▸ **Source excerpt**
We need to permanently bump the tmpfs /var/lib/nginx size if we want to be able to consistently push images with blobs that are larger than 1 GB compressed

Couldn't we get around this by using a (bigger) non tmpfs filesystem as client_body_temp_path?
Not sure how much the upload performance would suffer in this case, but we could test that...

dancy added a comment.Thu, Oct 15, 3:47 PM

We need to permanently bump the tmpfs /var/lib/nginx size if we want to be able to consistently push images with blobs that are larger than 1 GB compressed

Couldn't we get around this by using a (bigger) non tmpfs filesystem as client_body_temp_path?
Not sure how much the upload performance would suffer in this case, but we could test that...

+1 on this suggestion. For small requests, there will be minimal writing to a real filesystem for files that exist briefly. These writes would be background I/O in most cases.

We need to permanently bump the tmpfs /var/lib/nginx size if we want to be able to consistently push images with blobs that are larger than 1 GB compressed

Couldn't we get around this by using a (bigger) non tmpfs filesystem as client_body_temp_path?
Not sure how much the upload performance would suffer in this case, but we could test that...

+1 on this suggestion. For small requests, there will be minimal writing to a real filesystem for files that exist briefly. These writes would be background I/O in most cases.

The main issue will be that large pushes to the registry will become slower. Hence CI will be taking longer overall. That being said, we probably should try to optimize for a combination of client_body_buffer_size and a larger but slower fs that addresses the most common patterns in our CI.

That being said, with compression on the client before the push taking also a significant time as well (per people's reports in https://github.com/moby/moby/issues/1266), the delay from lower IOPS might not be the most contributing factor here (and there doesn't seem to be anything we can do about it)

▸ **Data excerpt**
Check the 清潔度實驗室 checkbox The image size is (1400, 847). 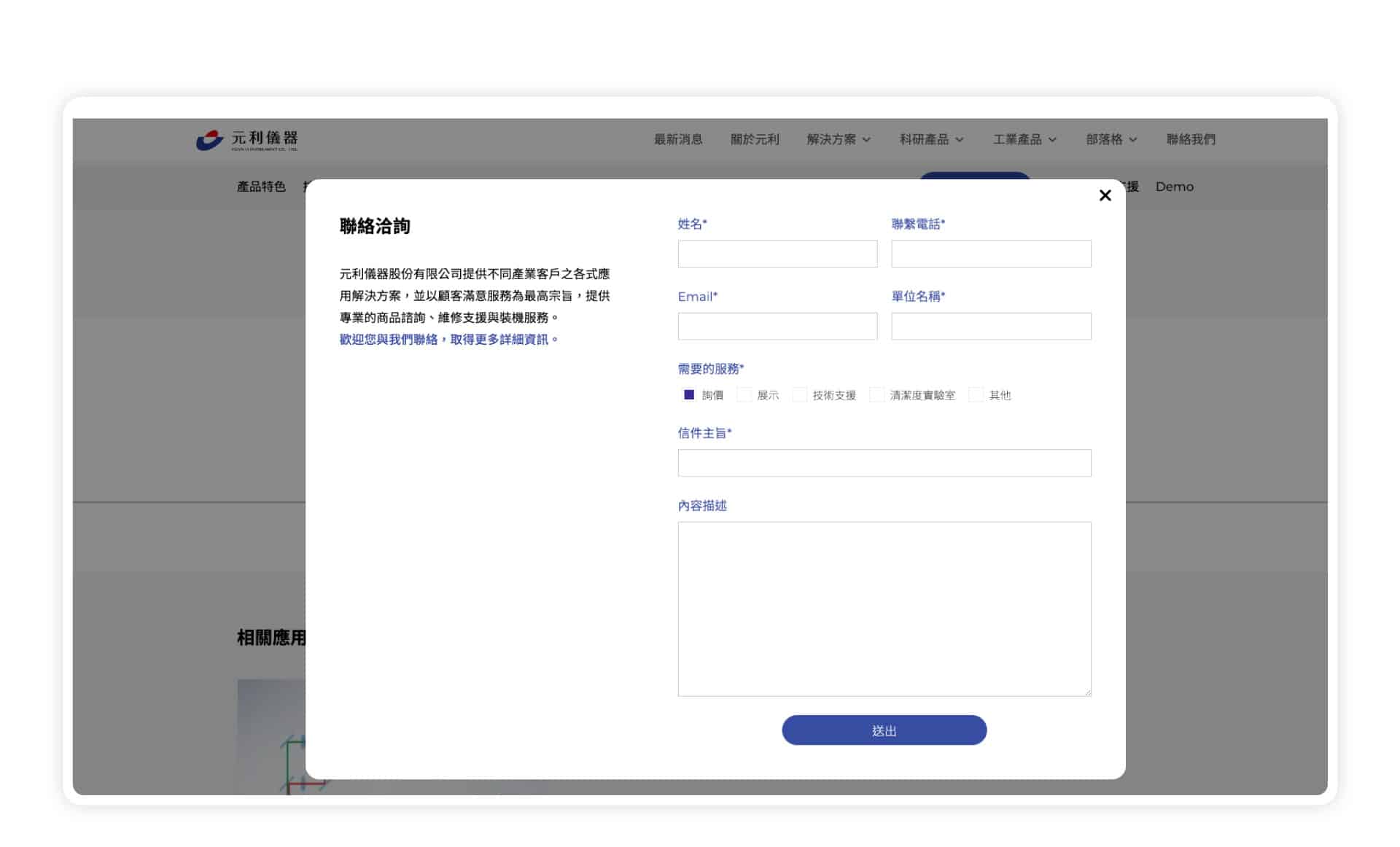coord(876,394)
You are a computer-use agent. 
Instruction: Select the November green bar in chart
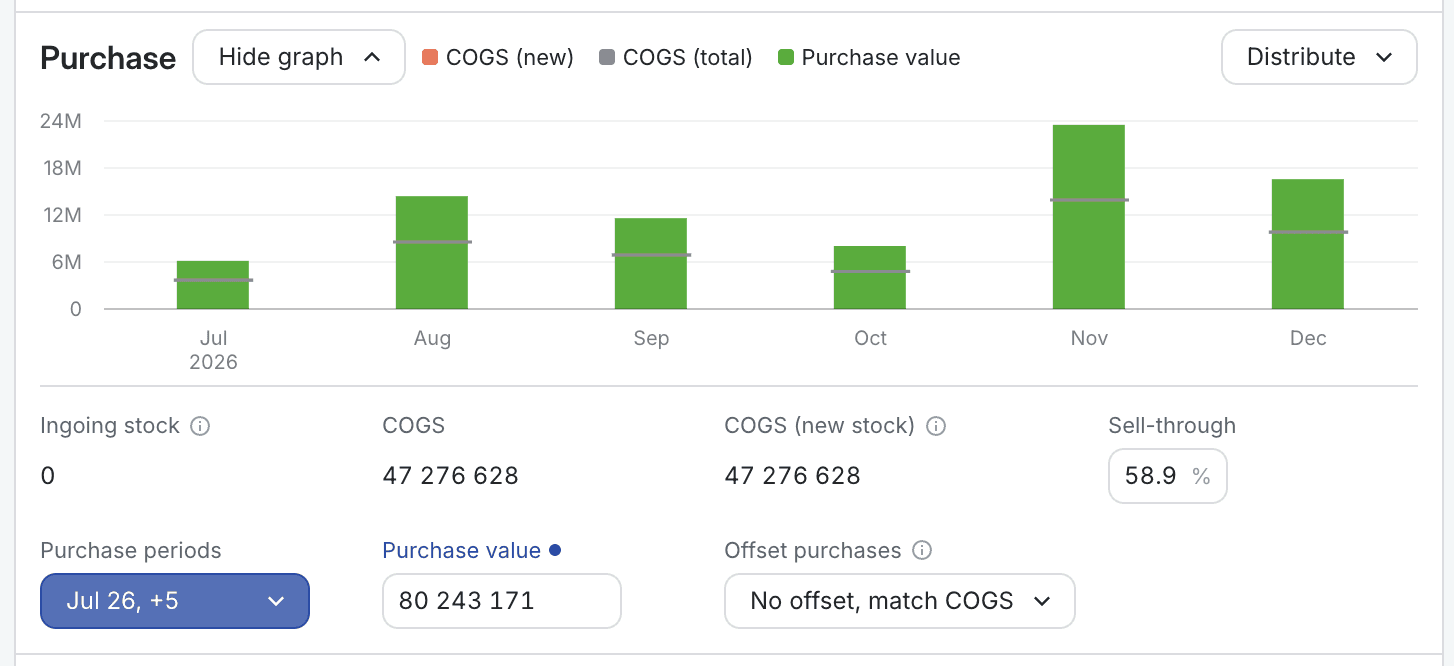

▸ **Exercise A**
In the nginx upload discussion, what does one reply say will become slower as a result of the suggested change?
▸ **Exercise B**
Quote everything in the nginx upload discussion from "The main issue" down to "patterns in our CI.", without changing a word.

▸ **Full solution A**
Large pushes to the registry will become slower.

▸ **Full solution B**
The main issue will be that large pushes to the registry will become slower. Hence CI will be taking longer overall. That being said, we probably should try to optimize for a combination of client_body_buffer_size and a larger but slower fs that addresses the most common patterns in our CI.